:: Data for the task ::
####################

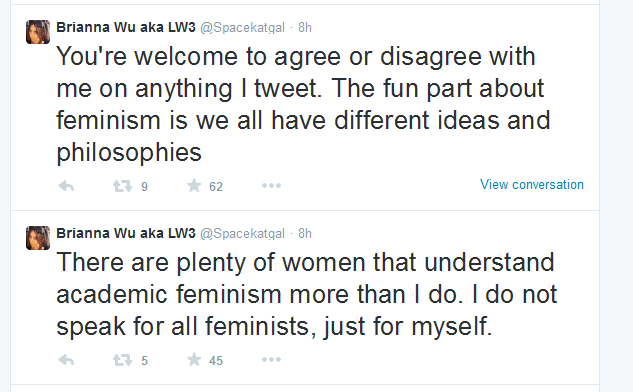633x392 pixels.
Task: Favorite the tweet with 62 stars
Action: pos(194,186)
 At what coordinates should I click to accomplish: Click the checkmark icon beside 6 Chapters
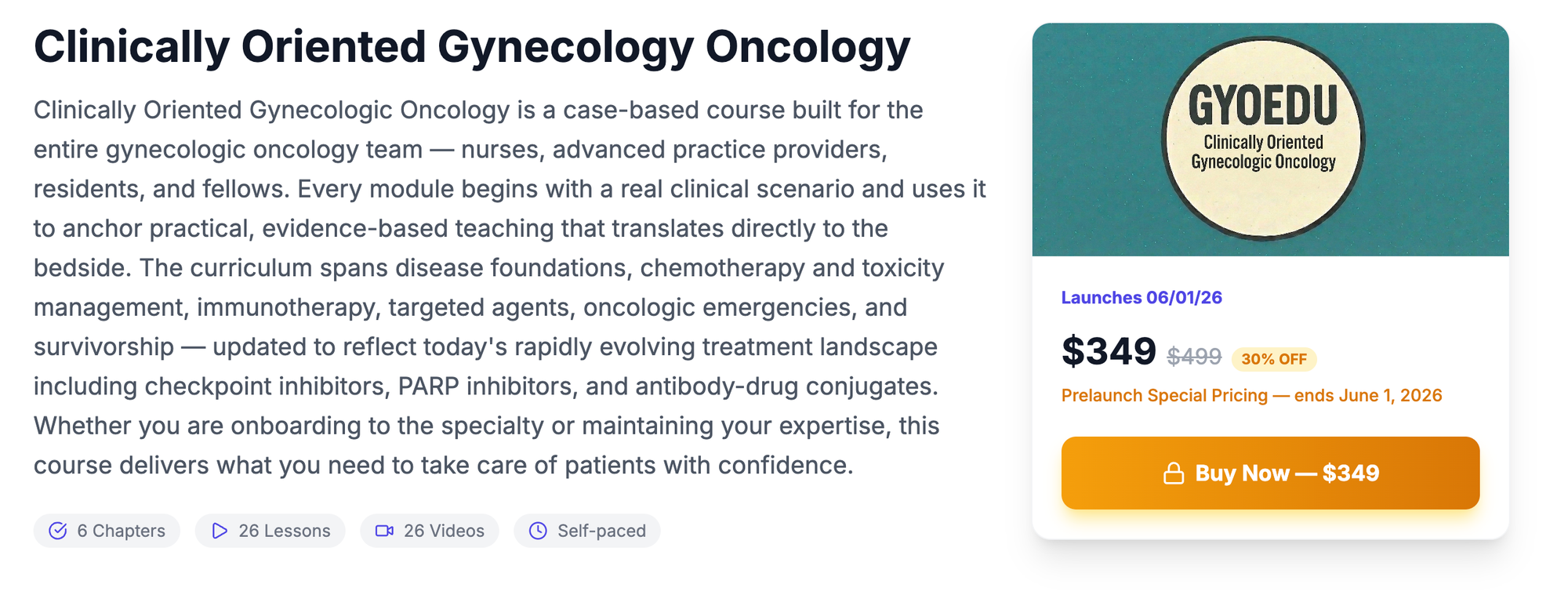click(58, 531)
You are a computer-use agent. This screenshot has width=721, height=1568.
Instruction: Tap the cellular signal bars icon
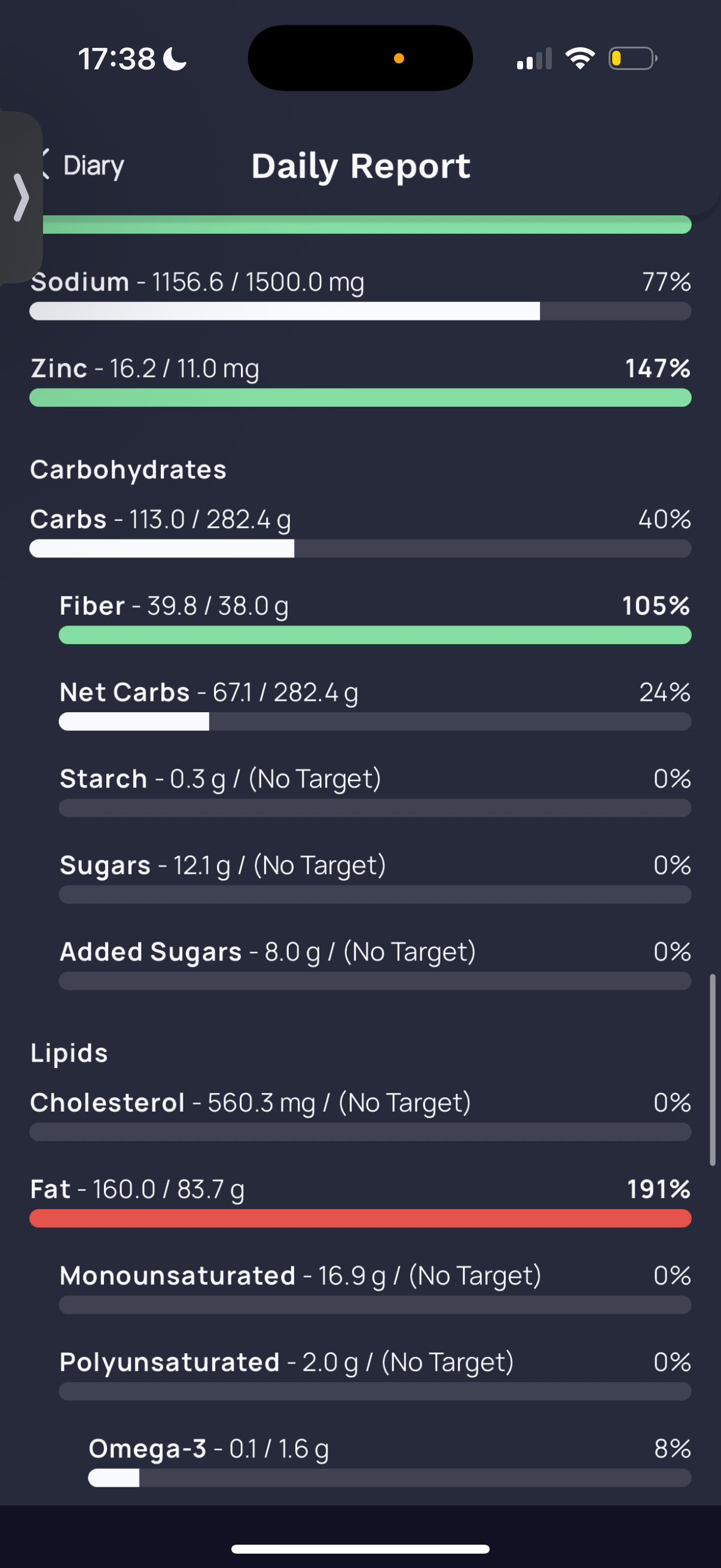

####################

No pictures belong in the output. It should reproduce exactly the lines from the one containing "You are a computer-use" through the end of the data, both ends included.

You are a computer-use agent. This screenshot has width=721, height=1568.
Instruction: Tap the cellular signal bars icon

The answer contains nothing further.